Oireachtas Joint and Select Committees
Thursday, 11 April 2024
Joint Oireachtas Committee on the Implementation of the Good Friday Agreement
Legacy Issues: Discussion
Mr. Raymond McCord:
No. As was quite rightly said, every time I went to court - and it will be 27 years this year - it was a charade. That is the nicest way I could put it. Judge after judge kept changing, so there was no continuity. This year, we have had several different judges looking at it. The biggest problem we have probably had, practically in every case but particularly in young Raymond's case, is the lack of documentation, despite judges ordering years ago to hand us over disclosure for the inquest to go ahead. The State has refused to do it. Several years ago, a senior judge told them to go ahead and start handing the documentation over in order that when the time came to start the actual inquest, it would mean that my legal team would not have thousands of pages of documents. That never took place. It is 27 years this year since my son was murdered and there is still no inquest. We were in court several days ago; we are supposed to be in court tomorrow.
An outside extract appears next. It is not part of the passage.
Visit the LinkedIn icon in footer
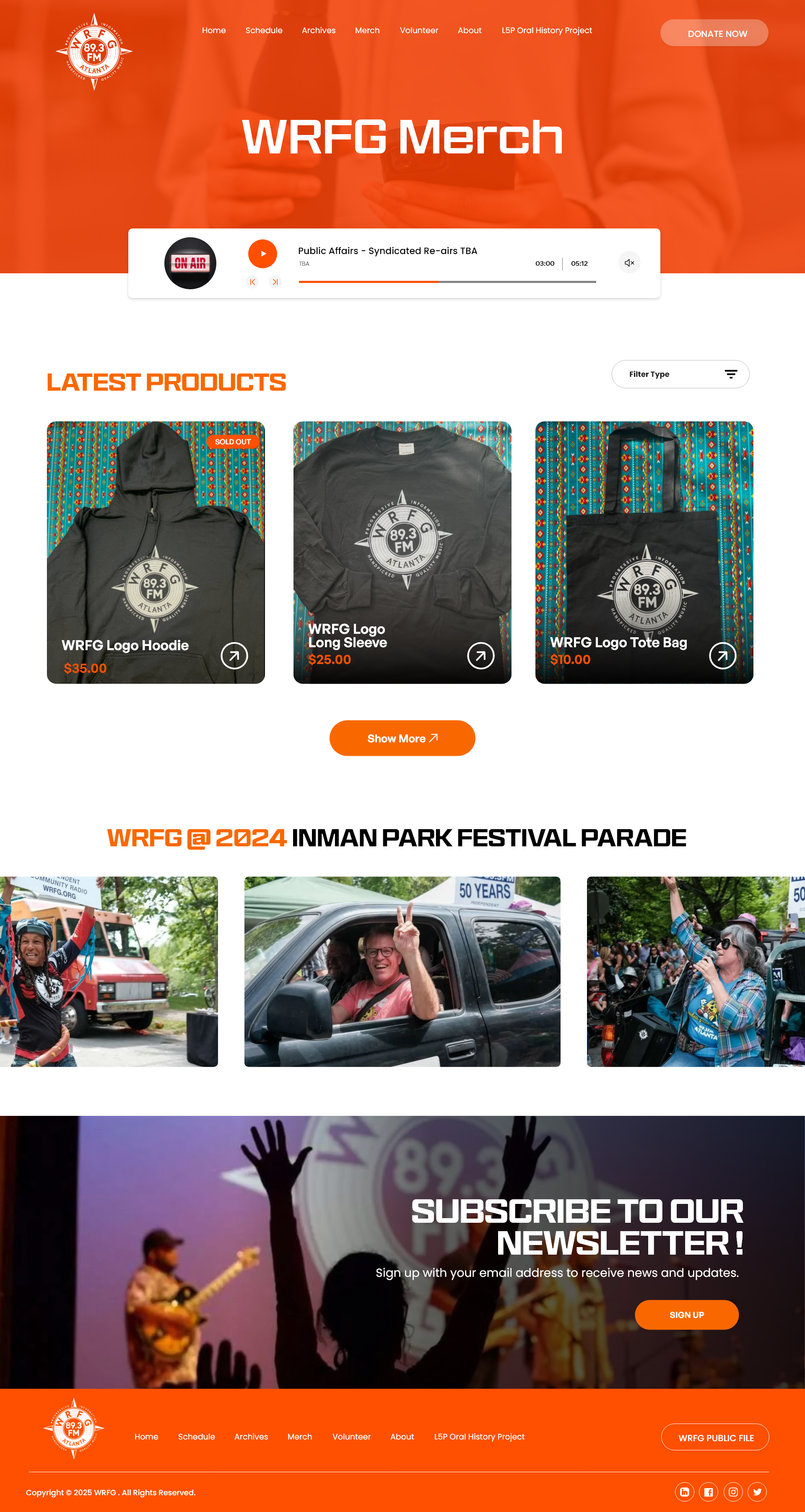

A couple of days ago, in front of another judge, as regards tomorrow's case, they turned me down twice for legal aid. We appealed it. They are still turning us down. Then they refused to give us a hearing in court the other day in front of a decent judge, who actually sits as president on the Victims Payments Board, Gerry McAlinden. They quashed the two decisions for no legal aid. Automatically, you take it for granted we will appear in court tomorrow and legal aid will be granted. We were told we just had to reapply. We did reapply yesterday and they have turned us down again. The courts and the system, particularly the system, are determined that young Raymond's case will never be heard at a British court.
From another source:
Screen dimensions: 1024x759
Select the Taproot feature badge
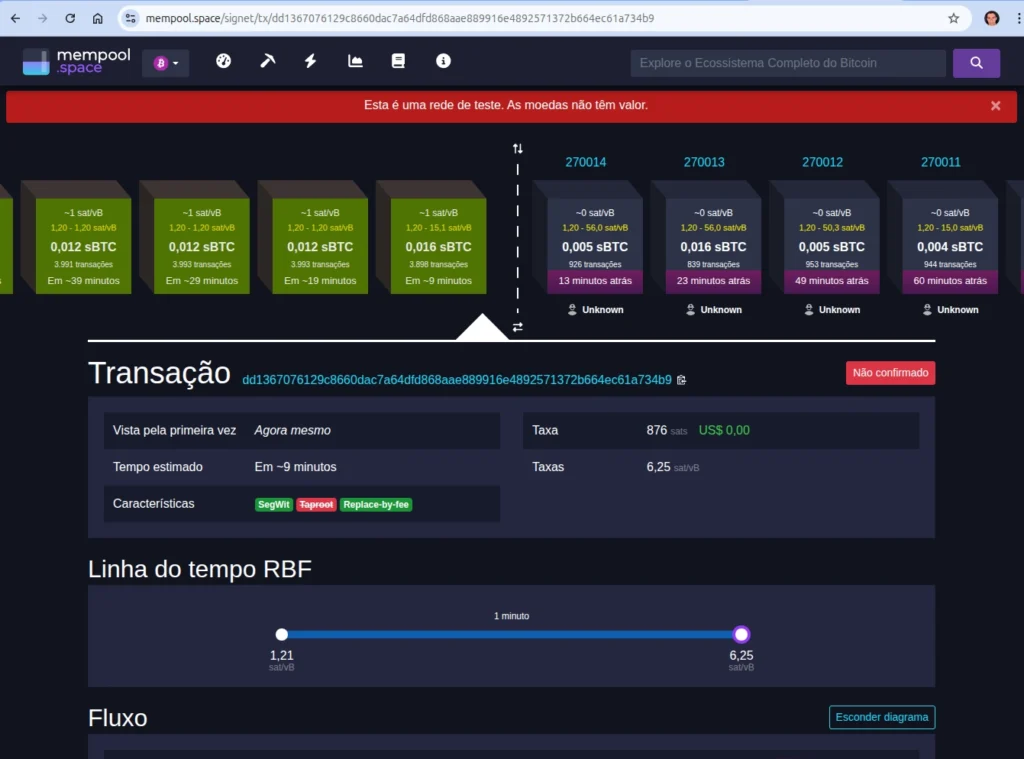(316, 504)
A great supporter of mine - and he supports other victims - is Fr. Seán McManus in Washington. Each year in Washington, at the Northern Ireland Bureau breakfast, he has asked chief constables and secretaries of state - and he is not demeaning of other cases when he says this - what is it the British Government is so frightened of in the Raymond McCord Jnr. case, more so than the Scappaticci case or the Pat Finucane case? That is an Irish Catholic priest speaking up for somebody from the unionist community. He is an Irish Catholic priest who is a great friend of mine. He accepts me as a person and a father who has lost his son. He does not see me as a unionist or a nationalist. He puts it the right way: he sees me as a father fighting for my son. Seán McManus is originally from Fermanagh and a great man. He is fighting for young Raymond's case in Washington, which is what my politicians or - I will correct myself - the unionist politicians should have been doing from 1997. The unionist politicians and other ones know how long Raymond's case has gone on, and in all those years there has not been a unionist politician who has walked into court with me.
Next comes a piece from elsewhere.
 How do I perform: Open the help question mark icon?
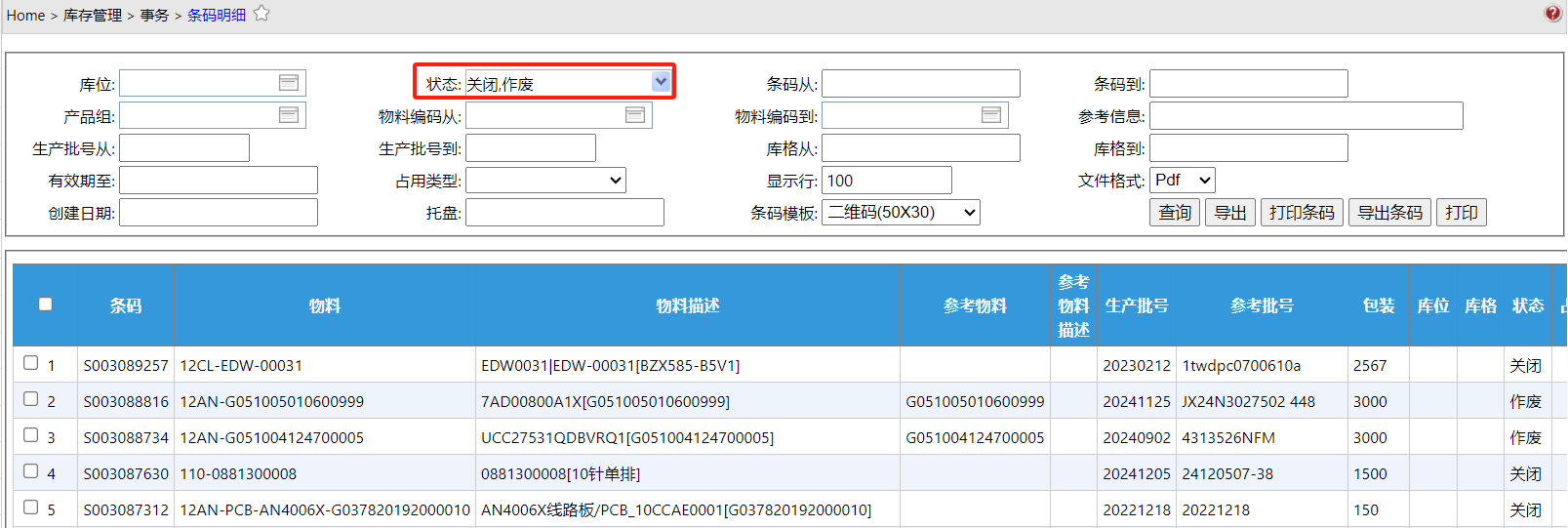(1552, 13)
We had a screening of our victims' film last night and I referred to it at that. I refer in the victims' film to the Ballymurphy cases. Nationalist and republican politicians, Sinn Féin and the SDLP, come down to the courts to support the Ballymurphy families because I have been there supporting them too as well as people affected by Bloody Sunday and other cases. People have their own opinions about politicians coming into the court as a point-scoring exercise. I watched the genuine support given by some Sinn Féin politicians, whose politics would be different from mine, and I like to emphasise this too because people think Ray McCord is coming down as a unionist. I am from a unionist community but I do not vote for a unionist party, the reason being I have friends within unionism and within the parties, but I will not vote for parties that I see as sectarian in any way or parties that have never supported unionist victims of the state, in particular.
I go back to the point that the system - I have to watch my words here - has an agenda. We are talking about people within the British Government security agencies. They are determined that my son's case will never be heard in a British court. The only option I have is for Dublin to take Raymond's case with them and to hear the truth and what has not come out in the courts here, which is essentially being censored by the courts, so it can be told in Europe and support the Irish Government's challenge.